As pointed out by a reviewer, in general the conditional cumulative incidence functions, conditioning on the failure type, may not be suitable for the purpose of prediction because failure type is known at the time when the event occurs (Andersen and Keiding, 2012). However, the CCIF might be useful in our data example, because disease recurrence is in fact an intermediate event before death. The result of the study will have the potential in helping understand the biology of recurrent disease and may help guide follow-up and therapy for recurrent disease to improve overall survival. This study will also highlight the need and the value to identify tumor characteristics and biomarkers that bestow favorable prognosis of lung recurrence.

7. Remarks

This research aims to provide statistically appropriate methods to study overall survival in cancer patients with different recurrence patterns. In our experience, many medical and statistical practitioners fail to recognize that disease recurrence pattern is stochastically defined and that the recurrence pattern may not be observed before lost to follow-up. A common mistake is to group subjects according to their observed recurrence patterns. In this case, patients with recurrent disease can be misclassified as no recurrence if they are censored before disease recurrence. Moreover, analyses of overall survival in patients with known recurrence patterns using Kaplan-Meier estimators and log-rank tests are biased, because these patients tend to progress faster.

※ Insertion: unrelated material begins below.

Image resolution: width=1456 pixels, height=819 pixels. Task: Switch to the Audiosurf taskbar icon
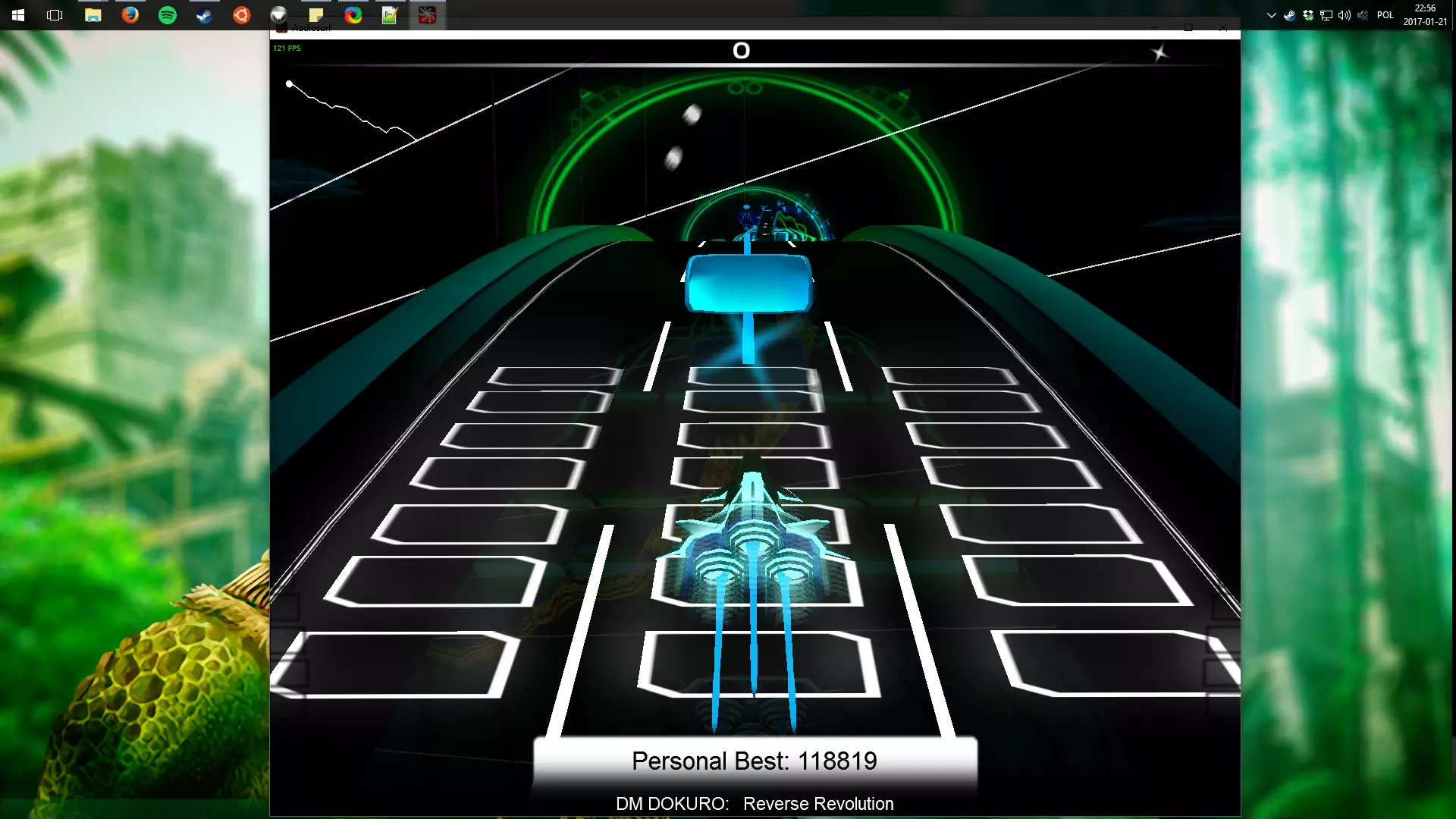click(427, 15)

In this article, we consider nonparametric estimation of the conditional cumulative incidence function and the conditional bivariate cumulative incidence function and propose a modified Kendall’s tau measure for quantifying the association between the two successive gap times in the competing risks setting. It is important to point out that the second gap time is subject to induced informative censoring, as gap times of the same subject are usually correlated. As the result, conventional methods for bivariate survival time data can not be applied directly. Interestingly, the proposed nonparametric estimators and association measures can also be viewed as inverse probability censoring weighted (IPCW) estimators, where the weights used in correcting the bias in the uncensored failure events are inversely proportional to the probability of being uncensored and occurring before η. Regression analyses can be developed along the same line and will be investigated elsewhere.